After a year or two, it came to pass that the king's son rode through the forest and passed by the tower. Then he heard a song, which was so charming that he stood still and listened. This was Rapunzel, who in her solitude passed her time in letting her sweet voice resound. The king's son wanted to climb up to her, and looked for the door of the tower, but none was to be found. He rode home, but the singing had so deeply touched his heart, that every day he went out into the forest and listened to it. Once when he was thus standing behind a tree, he saw that an enchantress came there, and he heard how she cried,
    "Rapunzel, Rapunzel,
    Let down your hair!"

Then Rapunzel let down the braids of her hair, and the enchantress climbed up to her. "If that is the ladder by which one mounts, I too will try my fortune," said he, and the next day when it began to grow dark, he went to the tower and cried,
    "Rapunzel, Rapunzel,
    Let down your hair!"

Immediately the hair fell down and the king's son climbed up. At first Rapunzel was terribly frightened when a man, such as her eyes had never yet beheld, came to her. But the king's son began to talk to her quite like a friend, and told her that his heart had been so stirred that it had let him have no rest, and he had been forced to see her. Then Rapunzel lost her fear, and when he asked her if she would take him for her husband, and she saw that he was young and handsome, she thought, he will love me more than old dame gothel does. And she said yes, and laid her hand in his.
She said, "I will willingly go away with you, but I do not know how to get down. Bring with you a skein of silk every time that you come, and I will weave a ladder with it, and when that is ready I will descend, and you will take me on your horse."
They agreed that until that time he should come to her every evening, for the old woman came by day.
The enchantress remarked nothing of this, until once Rapunzel said to her, "Tell me, Dame Gothel, how it happens that you are so much heavier for me to draw up than the young king's son - he is with me in a moment."
"Ah! You wicked child," cried the enchantress. "What do I hear you say. I thought I had separated you from all the world, and yet you have deceived me."
In her anger she clutched Rapunzel's beautiful tresses, wrapped them twice round her left hand, seized a pair of scissors with the right, and snip, snap, they were cut off, and the lovely braids lay on the ground. And she was so pitiless that she took poor Rapunzel into a desert where she had to live in great grief and misery.
On the same day that she cast out Rapunzel, however, the enchantress fastened the braids of hair, which she had cut off, to the hook of the window, and when the king's son came and cried,
    "Rapunzel, Rapunzel,
    Let down your hair!"

she let the hair down. The king's son ascended, but instead of finding his dearest Rapunzel, he found the enchantress, who gazed at him with wicked and venomous looks.
"Aha," she cried mockingly, "you would fetch your dearest, but the beautiful bird sits no longer singing in the nest. The cat has got it, and will scratch out your eyes as well. Rapunzel is lost to you. You will never see her again."

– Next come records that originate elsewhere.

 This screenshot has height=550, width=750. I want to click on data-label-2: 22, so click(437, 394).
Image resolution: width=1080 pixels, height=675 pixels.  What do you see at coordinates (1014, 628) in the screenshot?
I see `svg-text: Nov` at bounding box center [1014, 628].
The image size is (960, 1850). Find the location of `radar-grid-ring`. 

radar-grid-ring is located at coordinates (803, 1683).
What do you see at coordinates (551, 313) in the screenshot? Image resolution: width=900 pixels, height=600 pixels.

The king's son was beside himself with pain, and in his despair he leapt down from the tower. He escaped with his life, but the thorns into which he fell pierced his eyes. Then he wandered quite blind about the forest, ate nothing but roots and berries, and did naught but lament and weep over the loss of his dearest wife.

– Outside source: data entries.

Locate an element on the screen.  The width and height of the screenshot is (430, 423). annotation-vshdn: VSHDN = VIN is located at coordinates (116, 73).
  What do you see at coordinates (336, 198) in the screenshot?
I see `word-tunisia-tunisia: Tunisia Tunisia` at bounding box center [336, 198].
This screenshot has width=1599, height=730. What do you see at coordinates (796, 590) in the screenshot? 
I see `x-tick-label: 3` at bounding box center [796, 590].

Thus he roamed about in misery for some years, and at length came to the desert where Rapunzel, with the twins to which she had given birth, a boy and a girl, lived in wretchedness. He heard a voice, and it seemed so familiar to him that he went towards it, and when he approached, Rapunzel knew him and fell on his neck and wept. Two of her tears wetted his eyes and they grew clear again, and he could see with them as before. He led her to his kingdom where he was joyfully received, and they lived for a long time afterwards, happy and contented.